--- Task objective ---
Return the lines below exactly, from the first line to the line that contains "Screen dimensions: 919x657". Leave out pictures.

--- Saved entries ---
□ □ □ □ □

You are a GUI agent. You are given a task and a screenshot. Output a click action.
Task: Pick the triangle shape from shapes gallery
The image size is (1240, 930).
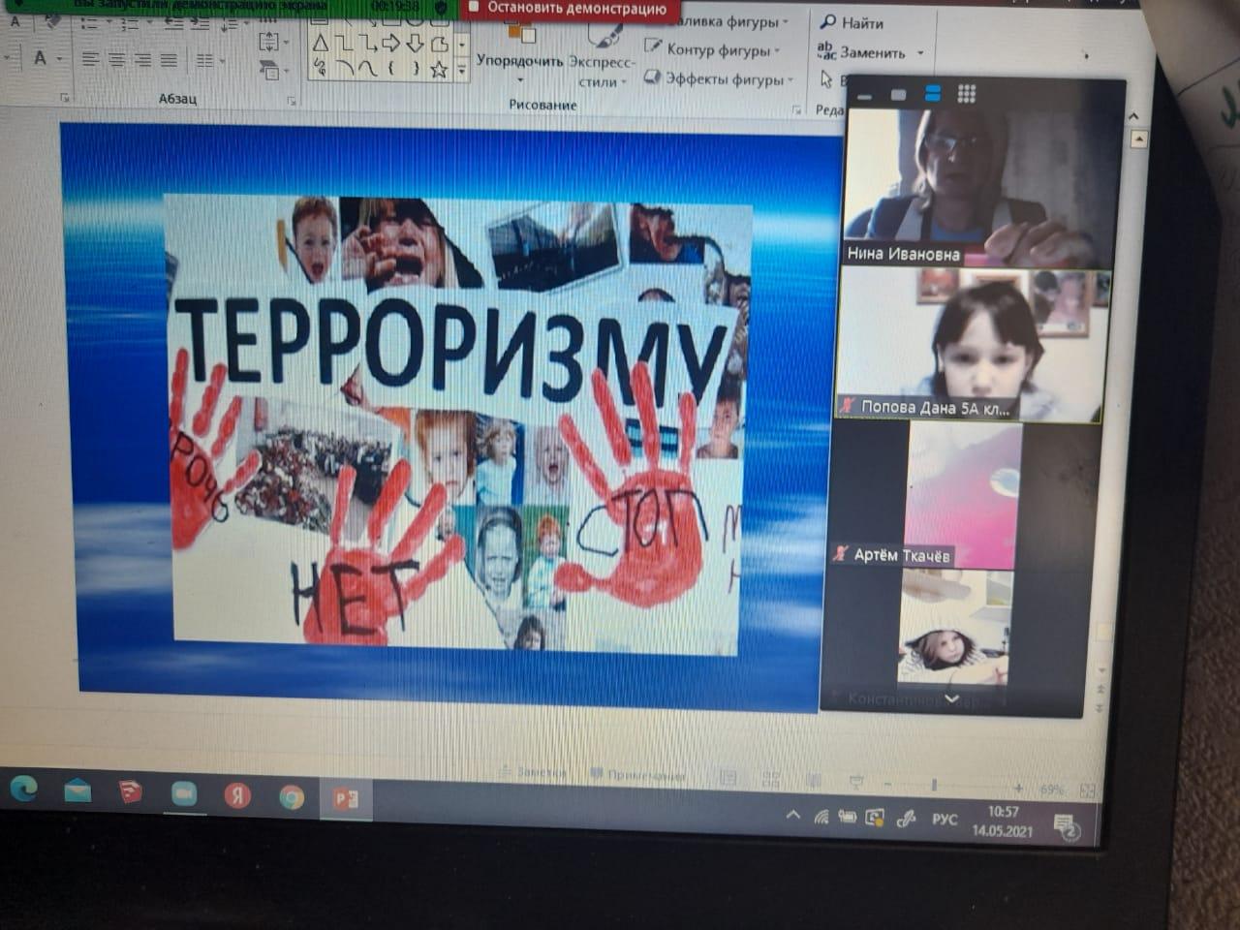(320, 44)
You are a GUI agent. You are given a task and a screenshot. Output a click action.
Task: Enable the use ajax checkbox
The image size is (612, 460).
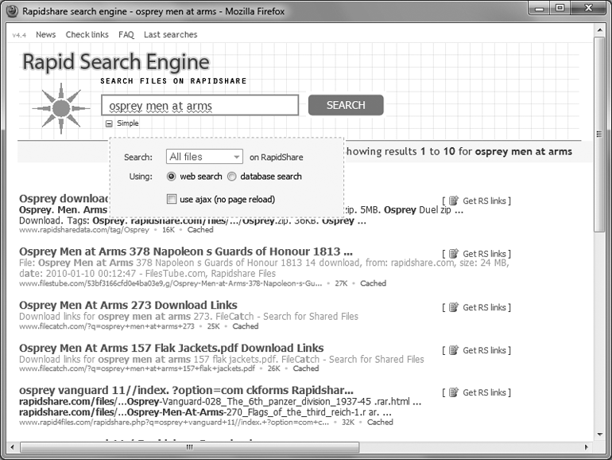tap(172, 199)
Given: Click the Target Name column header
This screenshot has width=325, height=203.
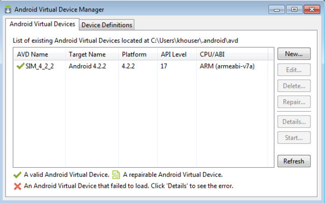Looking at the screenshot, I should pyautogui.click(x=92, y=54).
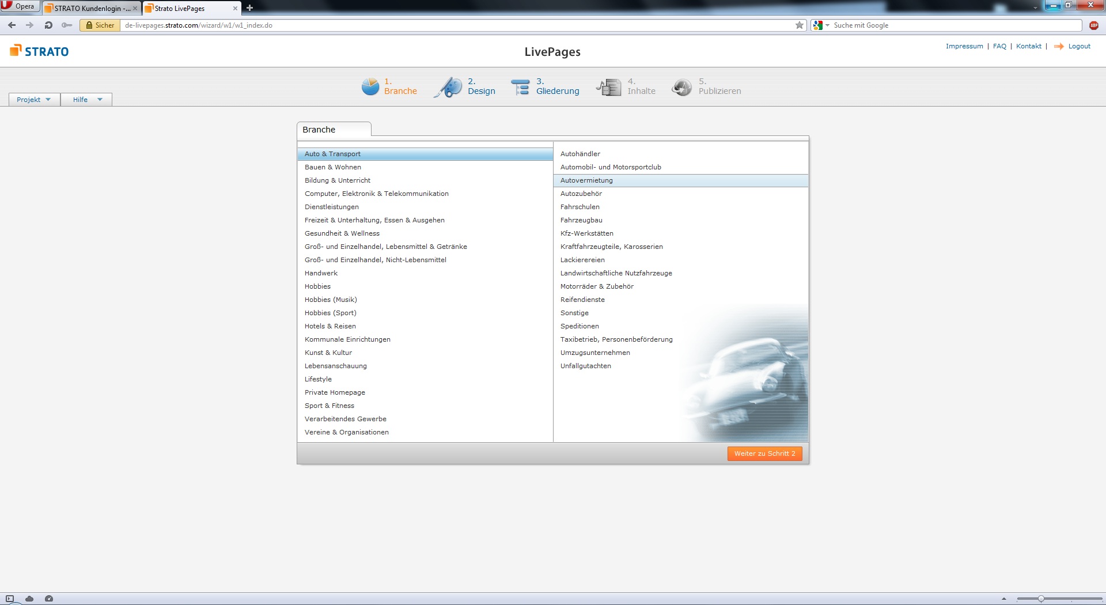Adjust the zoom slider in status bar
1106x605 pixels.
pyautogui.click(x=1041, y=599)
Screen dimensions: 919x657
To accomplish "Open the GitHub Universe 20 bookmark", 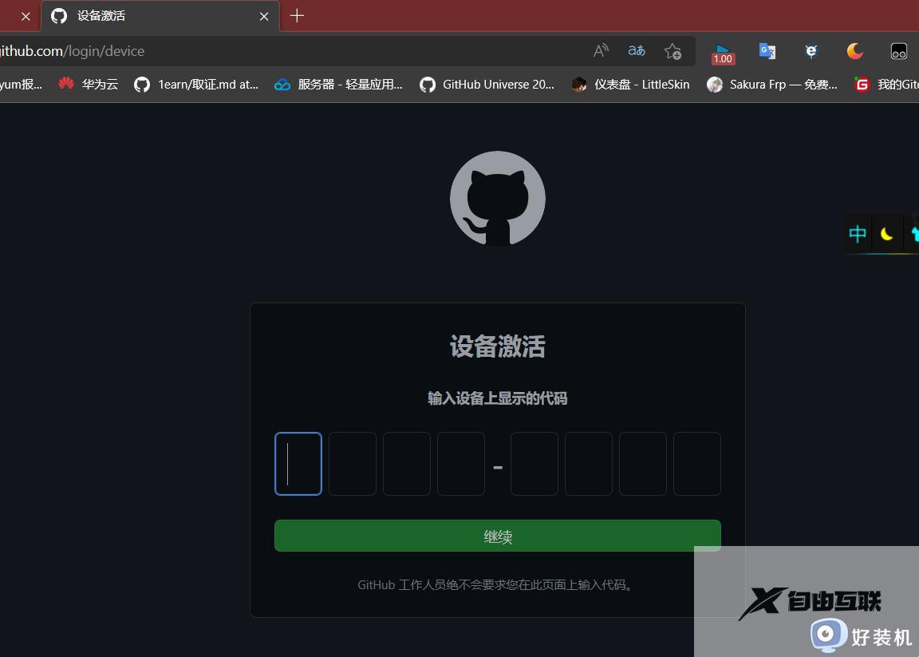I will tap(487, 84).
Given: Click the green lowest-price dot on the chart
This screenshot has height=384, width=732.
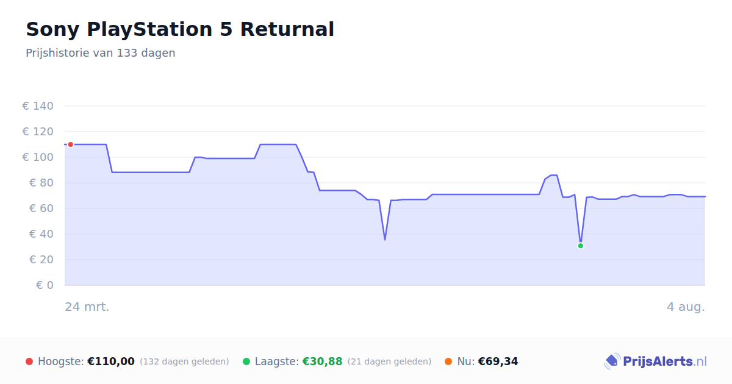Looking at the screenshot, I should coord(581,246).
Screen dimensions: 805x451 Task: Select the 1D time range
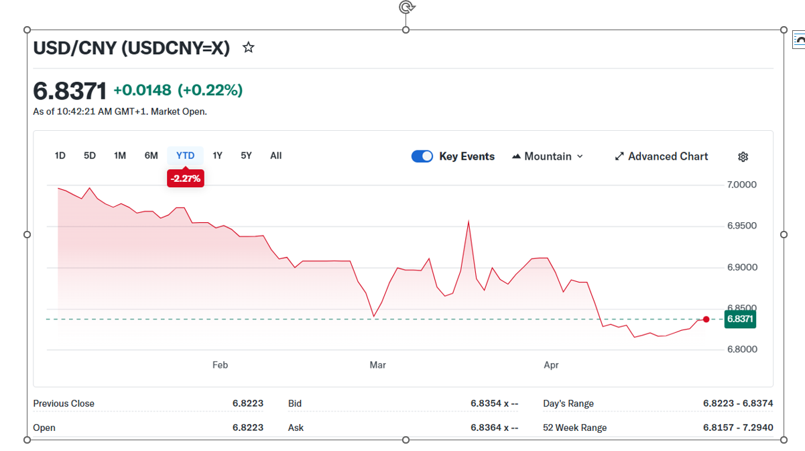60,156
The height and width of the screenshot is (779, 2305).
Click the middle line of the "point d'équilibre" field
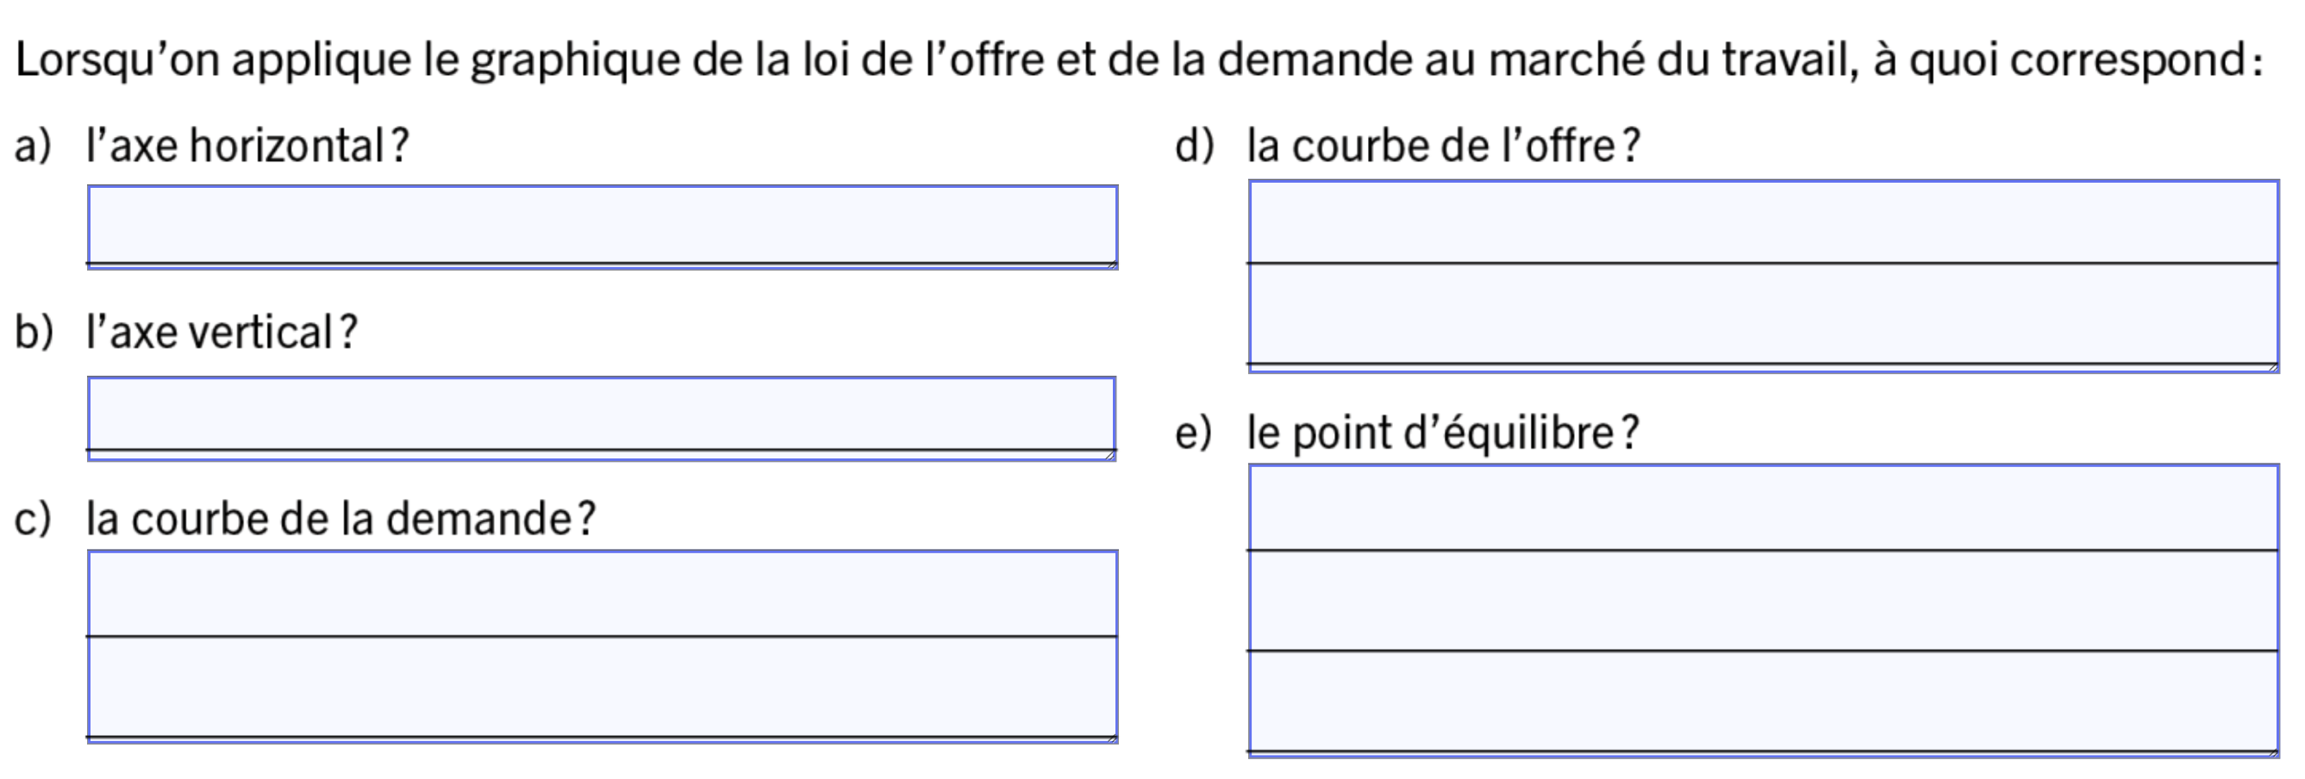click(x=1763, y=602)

□ □ □ □ □

--- Answer space ---
You are a GUI agent. You are given a task and a screenshot. Output a click action.
Task: Pick the triangle shape from shapes gallery
The image size is (1240, 930).
(320, 44)
You are a GUI agent. You are given a task and a screenshot. Output a click action.
Task: Enable the use ajax checkbox
The image size is (612, 460).
tap(172, 199)
Given: Click the Target Name column header
This screenshot has width=325, height=203.
Looking at the screenshot, I should pyautogui.click(x=92, y=54).
Adjust the zoom slider in status bar
1106x605 pixels.
pyautogui.click(x=1041, y=599)
Screen dimensions: 919x657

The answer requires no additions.